Showing posts with label District Heating. Show all posts
Showing posts with label District Heating. Show all posts

Sunday, October 16, 2011

HAMMARBY SJOSTAD

The Hammarby Sjostad area, south of city center, was conceived in the early 90's as an Olympic Village for Stockholm’s bid for the 2004 Olympics. Stockholm staked their bid on a highly sustainable Olympics. They of course lost the bid to Athens. But watching the London 2012 Olympics planning unfold, they were clearly ahead of their time. Despite losing to the Greeks, Stockholm moved forward and invested heavily in the development to make it a test bed of new sustainable building system technologies. Now nearing complete build out, the development is one of the foremost research destinations in the world for developers, city planners and architects. 
Aerial from City of Stockholm
The environmental goals for the project were set in 1997, late in the design process.

  • 75% built in public transportation at the start 
  • 80% target for commute to work by means other than a car (actual is 79%)
  • Be twice as green as other developments. In other words, lower the environmental impact by 50% (actual is 30-40%)
  • Provide means for residents to work on site (8% actual is lower than expected).
Map from City of Stockholm (hammarbysjostad.se)
The master plan provided for 11,500 residences and 10,000 offices (28,000 people) on 204 total hectares, 171 of them on land. Construction started in 1997 and is nearly complete. The total cost to date  is 4.5 billion euros. Currently there are 20,000 people living on site. The development is quite popular among young families. So, of the total population, 15% are children under 16 years - a much higher percentage than expected or planned. Original plans called for 1 school and 1 daycare center. There are now 3 schools and 15 daycare facilities throughout the area.

The city leased or sold the land to numerous developer/design teams and built the project in phases. Public transportation was key to the success of the development. The car trips, parking and city access were part of the planning discussion from the outset. Currently there are 0.7 parking spaces per unit and nearly 80% of the residents commute to work by some means other than a personal car.

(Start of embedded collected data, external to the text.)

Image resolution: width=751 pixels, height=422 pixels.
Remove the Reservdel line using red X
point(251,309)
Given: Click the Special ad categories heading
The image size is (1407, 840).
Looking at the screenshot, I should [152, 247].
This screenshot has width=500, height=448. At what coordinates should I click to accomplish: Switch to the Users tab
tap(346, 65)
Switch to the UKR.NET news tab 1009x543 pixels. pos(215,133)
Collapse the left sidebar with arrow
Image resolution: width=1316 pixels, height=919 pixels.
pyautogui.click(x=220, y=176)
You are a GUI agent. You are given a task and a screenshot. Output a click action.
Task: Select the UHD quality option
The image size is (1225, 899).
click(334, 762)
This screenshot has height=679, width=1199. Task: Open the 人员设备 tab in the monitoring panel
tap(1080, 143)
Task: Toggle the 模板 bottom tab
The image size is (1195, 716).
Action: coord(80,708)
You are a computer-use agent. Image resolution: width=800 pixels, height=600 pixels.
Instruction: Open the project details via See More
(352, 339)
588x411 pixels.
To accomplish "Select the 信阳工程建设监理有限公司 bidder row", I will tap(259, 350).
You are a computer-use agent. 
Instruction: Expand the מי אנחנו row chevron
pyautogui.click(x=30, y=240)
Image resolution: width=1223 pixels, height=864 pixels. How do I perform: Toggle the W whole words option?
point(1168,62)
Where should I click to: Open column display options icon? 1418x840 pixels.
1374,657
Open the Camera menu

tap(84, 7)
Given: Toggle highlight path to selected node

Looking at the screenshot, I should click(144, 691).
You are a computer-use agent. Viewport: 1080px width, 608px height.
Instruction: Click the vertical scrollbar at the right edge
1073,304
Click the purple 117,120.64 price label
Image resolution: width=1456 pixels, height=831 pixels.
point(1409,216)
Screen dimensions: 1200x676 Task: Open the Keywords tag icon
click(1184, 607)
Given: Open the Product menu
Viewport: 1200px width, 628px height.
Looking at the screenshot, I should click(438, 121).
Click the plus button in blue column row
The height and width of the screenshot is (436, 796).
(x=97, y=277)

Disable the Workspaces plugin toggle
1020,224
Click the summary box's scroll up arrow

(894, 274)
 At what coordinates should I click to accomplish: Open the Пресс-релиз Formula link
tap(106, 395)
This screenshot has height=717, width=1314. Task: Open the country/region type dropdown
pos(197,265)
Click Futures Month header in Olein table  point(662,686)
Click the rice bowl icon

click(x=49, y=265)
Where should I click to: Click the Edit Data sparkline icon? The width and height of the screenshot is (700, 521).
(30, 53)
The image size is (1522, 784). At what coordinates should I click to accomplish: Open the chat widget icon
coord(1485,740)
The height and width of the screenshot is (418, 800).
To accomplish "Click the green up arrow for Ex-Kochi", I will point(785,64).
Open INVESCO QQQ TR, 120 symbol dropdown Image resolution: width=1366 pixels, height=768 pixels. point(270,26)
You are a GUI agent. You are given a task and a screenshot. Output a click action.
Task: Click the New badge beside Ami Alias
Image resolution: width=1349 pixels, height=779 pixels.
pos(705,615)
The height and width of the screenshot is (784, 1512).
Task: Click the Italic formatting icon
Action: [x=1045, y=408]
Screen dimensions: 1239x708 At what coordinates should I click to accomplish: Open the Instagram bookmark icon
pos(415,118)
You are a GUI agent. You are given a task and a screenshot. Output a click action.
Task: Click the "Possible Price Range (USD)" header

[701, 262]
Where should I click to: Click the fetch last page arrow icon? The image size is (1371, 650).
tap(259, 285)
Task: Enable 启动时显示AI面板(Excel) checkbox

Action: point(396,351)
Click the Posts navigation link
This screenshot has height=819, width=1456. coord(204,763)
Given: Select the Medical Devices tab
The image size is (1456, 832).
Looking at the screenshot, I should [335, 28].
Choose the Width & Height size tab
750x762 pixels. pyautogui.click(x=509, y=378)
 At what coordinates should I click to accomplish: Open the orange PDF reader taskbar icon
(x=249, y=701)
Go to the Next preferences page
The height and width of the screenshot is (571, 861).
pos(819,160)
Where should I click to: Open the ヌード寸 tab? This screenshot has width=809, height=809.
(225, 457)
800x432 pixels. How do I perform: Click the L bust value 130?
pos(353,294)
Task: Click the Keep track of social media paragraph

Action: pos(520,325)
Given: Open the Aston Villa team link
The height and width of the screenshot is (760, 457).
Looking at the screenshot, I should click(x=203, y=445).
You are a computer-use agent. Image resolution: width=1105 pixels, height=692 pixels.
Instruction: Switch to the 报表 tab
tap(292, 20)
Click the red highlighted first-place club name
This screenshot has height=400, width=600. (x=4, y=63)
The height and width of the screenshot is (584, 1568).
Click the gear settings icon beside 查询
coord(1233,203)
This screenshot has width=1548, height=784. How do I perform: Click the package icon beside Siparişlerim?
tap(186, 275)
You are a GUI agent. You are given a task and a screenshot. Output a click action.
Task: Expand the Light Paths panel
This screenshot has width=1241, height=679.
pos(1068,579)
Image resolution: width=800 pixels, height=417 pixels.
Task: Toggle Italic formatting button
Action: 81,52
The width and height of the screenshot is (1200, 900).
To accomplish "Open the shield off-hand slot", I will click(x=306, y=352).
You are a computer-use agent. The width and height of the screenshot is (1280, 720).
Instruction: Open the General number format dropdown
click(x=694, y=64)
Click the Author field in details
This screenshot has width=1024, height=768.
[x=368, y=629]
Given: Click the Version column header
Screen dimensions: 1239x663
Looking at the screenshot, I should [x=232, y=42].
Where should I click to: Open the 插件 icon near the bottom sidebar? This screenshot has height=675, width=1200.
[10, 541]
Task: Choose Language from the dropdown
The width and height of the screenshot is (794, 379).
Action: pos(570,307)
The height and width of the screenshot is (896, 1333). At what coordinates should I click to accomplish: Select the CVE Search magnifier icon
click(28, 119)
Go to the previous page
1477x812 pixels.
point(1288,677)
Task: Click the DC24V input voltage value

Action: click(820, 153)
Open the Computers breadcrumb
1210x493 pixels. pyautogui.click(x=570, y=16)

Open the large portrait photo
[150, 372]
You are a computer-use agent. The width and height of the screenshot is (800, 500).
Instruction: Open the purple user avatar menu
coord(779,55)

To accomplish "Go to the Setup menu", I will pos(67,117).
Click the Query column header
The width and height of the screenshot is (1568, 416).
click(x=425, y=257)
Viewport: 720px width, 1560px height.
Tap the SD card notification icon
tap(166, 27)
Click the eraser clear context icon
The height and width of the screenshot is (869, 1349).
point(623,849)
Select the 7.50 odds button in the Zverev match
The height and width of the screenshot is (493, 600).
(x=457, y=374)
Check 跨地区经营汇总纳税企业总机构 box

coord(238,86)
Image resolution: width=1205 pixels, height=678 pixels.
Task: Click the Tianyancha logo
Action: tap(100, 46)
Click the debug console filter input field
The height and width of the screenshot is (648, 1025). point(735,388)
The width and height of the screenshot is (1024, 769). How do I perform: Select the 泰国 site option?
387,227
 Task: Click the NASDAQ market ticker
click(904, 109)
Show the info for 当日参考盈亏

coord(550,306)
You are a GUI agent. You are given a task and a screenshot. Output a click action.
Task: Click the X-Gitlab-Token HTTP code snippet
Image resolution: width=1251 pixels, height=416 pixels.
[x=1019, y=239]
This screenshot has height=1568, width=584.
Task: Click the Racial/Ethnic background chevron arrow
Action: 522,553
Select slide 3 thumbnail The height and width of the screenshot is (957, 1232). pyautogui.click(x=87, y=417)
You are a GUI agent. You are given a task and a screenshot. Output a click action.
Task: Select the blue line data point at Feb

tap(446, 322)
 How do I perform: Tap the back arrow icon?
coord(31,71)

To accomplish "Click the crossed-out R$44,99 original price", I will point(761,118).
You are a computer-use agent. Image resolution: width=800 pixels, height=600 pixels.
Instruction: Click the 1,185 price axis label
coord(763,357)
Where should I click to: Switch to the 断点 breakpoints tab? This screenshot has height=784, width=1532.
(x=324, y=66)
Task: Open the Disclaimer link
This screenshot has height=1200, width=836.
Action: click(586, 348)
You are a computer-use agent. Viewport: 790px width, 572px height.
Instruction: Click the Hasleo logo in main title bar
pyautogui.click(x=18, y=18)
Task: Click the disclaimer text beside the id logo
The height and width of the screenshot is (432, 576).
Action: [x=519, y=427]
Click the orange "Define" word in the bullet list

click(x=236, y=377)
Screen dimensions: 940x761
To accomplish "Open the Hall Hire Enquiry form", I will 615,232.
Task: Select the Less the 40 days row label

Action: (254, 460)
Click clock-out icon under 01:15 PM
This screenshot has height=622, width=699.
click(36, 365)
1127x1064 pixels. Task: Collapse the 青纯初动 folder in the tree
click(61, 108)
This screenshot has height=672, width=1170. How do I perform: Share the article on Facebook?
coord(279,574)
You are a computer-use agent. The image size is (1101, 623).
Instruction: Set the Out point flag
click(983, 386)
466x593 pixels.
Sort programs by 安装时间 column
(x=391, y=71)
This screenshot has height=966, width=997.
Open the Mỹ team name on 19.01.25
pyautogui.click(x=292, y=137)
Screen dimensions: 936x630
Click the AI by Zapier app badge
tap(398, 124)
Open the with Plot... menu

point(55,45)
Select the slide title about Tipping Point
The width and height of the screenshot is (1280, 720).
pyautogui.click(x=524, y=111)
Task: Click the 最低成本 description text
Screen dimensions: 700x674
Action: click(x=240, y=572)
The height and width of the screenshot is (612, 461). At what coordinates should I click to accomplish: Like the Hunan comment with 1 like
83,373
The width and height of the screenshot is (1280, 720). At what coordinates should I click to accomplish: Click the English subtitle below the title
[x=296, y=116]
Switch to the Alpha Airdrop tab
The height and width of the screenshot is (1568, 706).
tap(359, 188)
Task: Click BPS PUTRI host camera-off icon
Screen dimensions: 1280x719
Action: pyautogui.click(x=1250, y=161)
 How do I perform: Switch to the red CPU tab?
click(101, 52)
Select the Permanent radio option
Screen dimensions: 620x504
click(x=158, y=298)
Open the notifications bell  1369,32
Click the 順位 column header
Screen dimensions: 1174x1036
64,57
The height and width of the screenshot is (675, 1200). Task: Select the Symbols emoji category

The technology in Hammarby Sjostad was, in many instances, so new that the systems have not been broadly copied. Only now is the city collecting the data on system performance to make it available for use on other projects. The data will be a valuable tool for Stockholm as they embark on the next major development at the Royal Seaport project. Preliminary reports are available on the project web site. It will also serve to refute or validate numerous energy savings, water savings and urban planning strategies for the building design and construction industry at large. As part of the Royal Seaport project, the city has mandated that the information be collected real time and shared within the city and abroad to further advance the public knowledge of sustainable technologies.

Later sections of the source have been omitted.